Recall that for all Gaussian integers \alpha and \beta with \beta \neq 0, there exist \gamma, \delta such that \alpha = \gamma\beta + \delta and N(\delta) < N(\beta). In general these (\gamma,\delta) are not unique. Determine the possible number of such pairs.


First, note that once \gamma is chosen, \delta is uniquely determined and vice versa.

Suppose \alpha = \gamma\beta + \delta. In \mathbb{Q}[i], we have \frac{\alpha}{\beta} = \gamma + \frac{\delta}{\beta}. Note that N(\delta/\beta) < 1, and moreover that N(z) is merely the square of the Euclidean norm on \mathbb{Q}[i]. That is, if \alpha = \gamma\beta + \delta, then \gamma is interior to a circle of radius 1 centered at \alpha/\beta. Moreover, with a Gaussian integer \gamma chosen such that \alpha/\beta = \gamma + \delta^\prime for some \delta^\prime \in \mathbb{Q}[i] such that N(\delta^\prime) < 1, Certainly \delta^\prime = \delta/\beta for some \delta \in \mathbb{Z}[i]. Thus the number of solutions (\gamma,\delta) of the equation \alpha = \gamma\beta + \delta is precisely the number of Gaussian integers interior to the circle of (Euclidean) radius 1 centered at \alpha/\beta in the complex plane.

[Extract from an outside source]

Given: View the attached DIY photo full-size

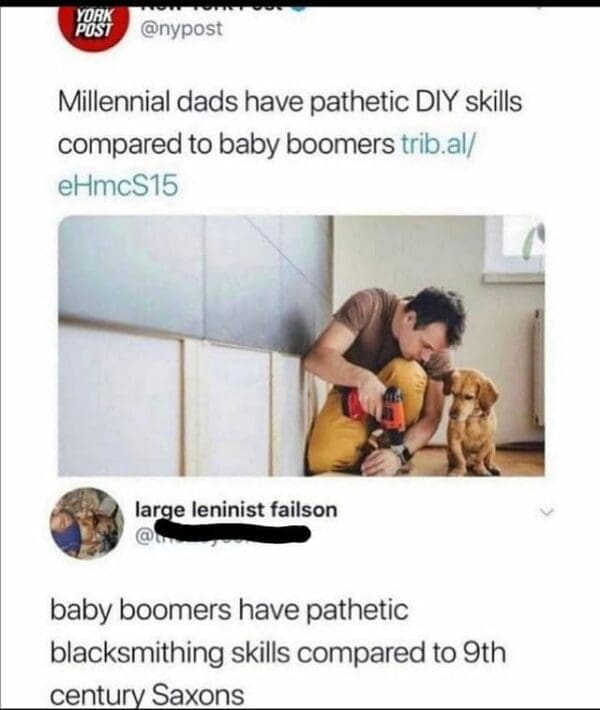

Note that any set of five Gaussian integers must contain a pair whose Euclidean distance from one another is at least 2. So the number of Gaussian integers interior to a circle of radius 1 is at most 4. Indeed, 4 such points are possible, as is the case for the circle centered at \frac{1}{2} + \frac{1}{2}i.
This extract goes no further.